Data records
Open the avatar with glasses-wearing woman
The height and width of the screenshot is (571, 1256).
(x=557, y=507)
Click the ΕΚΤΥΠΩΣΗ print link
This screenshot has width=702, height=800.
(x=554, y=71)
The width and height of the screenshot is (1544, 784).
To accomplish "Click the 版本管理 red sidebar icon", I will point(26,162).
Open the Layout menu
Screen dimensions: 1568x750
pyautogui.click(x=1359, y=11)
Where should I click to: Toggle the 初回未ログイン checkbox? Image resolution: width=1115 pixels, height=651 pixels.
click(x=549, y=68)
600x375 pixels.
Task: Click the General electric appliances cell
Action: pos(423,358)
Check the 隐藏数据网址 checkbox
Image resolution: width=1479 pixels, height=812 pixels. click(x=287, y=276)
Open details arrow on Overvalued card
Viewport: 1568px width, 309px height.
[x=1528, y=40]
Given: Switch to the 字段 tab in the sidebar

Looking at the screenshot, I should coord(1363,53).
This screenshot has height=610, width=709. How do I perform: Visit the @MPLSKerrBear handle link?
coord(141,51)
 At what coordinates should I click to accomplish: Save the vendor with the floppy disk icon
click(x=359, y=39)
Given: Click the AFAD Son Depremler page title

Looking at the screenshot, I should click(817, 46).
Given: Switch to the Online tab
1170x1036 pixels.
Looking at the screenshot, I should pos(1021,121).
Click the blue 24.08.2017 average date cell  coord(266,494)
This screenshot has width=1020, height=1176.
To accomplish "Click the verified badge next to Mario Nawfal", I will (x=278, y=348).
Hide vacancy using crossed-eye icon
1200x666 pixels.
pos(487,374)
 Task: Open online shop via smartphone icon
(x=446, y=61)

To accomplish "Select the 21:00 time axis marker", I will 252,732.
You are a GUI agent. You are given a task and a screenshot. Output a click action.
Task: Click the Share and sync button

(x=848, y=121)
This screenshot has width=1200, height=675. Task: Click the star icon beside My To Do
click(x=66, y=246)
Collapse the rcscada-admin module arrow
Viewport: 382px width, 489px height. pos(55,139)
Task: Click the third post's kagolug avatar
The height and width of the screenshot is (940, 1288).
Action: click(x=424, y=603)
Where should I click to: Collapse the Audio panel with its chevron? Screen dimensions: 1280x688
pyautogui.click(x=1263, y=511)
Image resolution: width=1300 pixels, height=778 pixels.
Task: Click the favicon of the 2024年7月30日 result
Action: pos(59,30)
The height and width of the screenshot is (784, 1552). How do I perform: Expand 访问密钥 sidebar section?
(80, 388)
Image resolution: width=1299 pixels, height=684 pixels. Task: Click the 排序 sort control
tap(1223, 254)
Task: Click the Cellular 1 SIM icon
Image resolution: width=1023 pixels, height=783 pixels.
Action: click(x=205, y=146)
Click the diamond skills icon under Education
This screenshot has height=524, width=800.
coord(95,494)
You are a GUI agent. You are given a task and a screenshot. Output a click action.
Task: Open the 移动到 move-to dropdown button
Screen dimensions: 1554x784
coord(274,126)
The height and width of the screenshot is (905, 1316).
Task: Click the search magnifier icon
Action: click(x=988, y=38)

▶ Problem requirements: Retype the records that precede this task, keeping them exactly the same.

▶ The completed task:
Open the avatar with glasses-wearing woman
The height and width of the screenshot is (571, 1256).
(x=557, y=507)
Click the ΕΚΤΥΠΩΣΗ print link
This screenshot has width=702, height=800.
(x=554, y=71)
The width and height of the screenshot is (1544, 784).
To accomplish "Click the 版本管理 red sidebar icon", I will point(26,162).
Open the Layout menu
Screen dimensions: 1568x750
pyautogui.click(x=1359, y=11)
Where should I click to: Toggle the 初回未ログイン checkbox? Image resolution: width=1115 pixels, height=651 pixels.
click(x=549, y=68)
600x375 pixels.
Task: Click the General electric appliances cell
Action: pos(423,358)
Check the 隐藏数据网址 checkbox
Image resolution: width=1479 pixels, height=812 pixels. click(x=287, y=276)
Open details arrow on Overvalued card
Viewport: 1568px width, 309px height.
[x=1528, y=40]
Given: Switch to the 字段 tab in the sidebar

Looking at the screenshot, I should coord(1363,53).
This screenshot has height=610, width=709. How do I perform: Visit the @MPLSKerrBear handle link?
coord(141,51)
 At what coordinates should I click to accomplish: Save the vendor with the floppy disk icon
click(x=359, y=39)
Given: Click the AFAD Son Depremler page title

Looking at the screenshot, I should click(817, 46).
Given: Switch to the Online tab
1170x1036 pixels.
Looking at the screenshot, I should pos(1021,121).
Click the blue 24.08.2017 average date cell  coord(266,494)
This screenshot has width=1020, height=1176.
To accomplish "Click the verified badge next to Mario Nawfal", I will (x=278, y=348).
Hide vacancy using crossed-eye icon
1200x666 pixels.
pos(487,374)
 Task: Open online shop via smartphone icon
(x=446, y=61)

To accomplish "Select the 21:00 time axis marker", I will 252,732.
You are a GUI agent. You are given a task and a screenshot. Output a click action.
Task: Click the Share and sync button

(x=848, y=121)
This screenshot has width=1200, height=675. Task: Click the star icon beside My To Do
click(x=66, y=246)
Collapse the rcscada-admin module arrow
Viewport: 382px width, 489px height. pos(55,139)
Task: Click the third post's kagolug avatar
The height and width of the screenshot is (940, 1288).
Action: click(x=424, y=603)
Where should I click to: Collapse the Audio panel with its chevron? Screen dimensions: 1280x688
pyautogui.click(x=1263, y=511)
Image resolution: width=1300 pixels, height=778 pixels.
Task: Click the favicon of the 2024年7月30日 result
Action: pos(59,30)
The height and width of the screenshot is (784, 1552). How do I perform: Expand 访问密钥 sidebar section?
(80, 388)
Image resolution: width=1299 pixels, height=684 pixels. Task: Click the 排序 sort control
tap(1223, 254)
Task: Click the Cellular 1 SIM icon
Image resolution: width=1023 pixels, height=783 pixels.
Action: click(x=205, y=146)
Click the diamond skills icon under Education
This screenshot has height=524, width=800.
coord(95,494)
You are a GUI agent. You are given a task and a screenshot. Output a click action.
Task: Open the 移动到 move-to dropdown button
Screen dimensions: 1554x784
coord(274,126)
The height and width of the screenshot is (905, 1316).
Task: Click the search magnifier icon
Action: click(x=988, y=38)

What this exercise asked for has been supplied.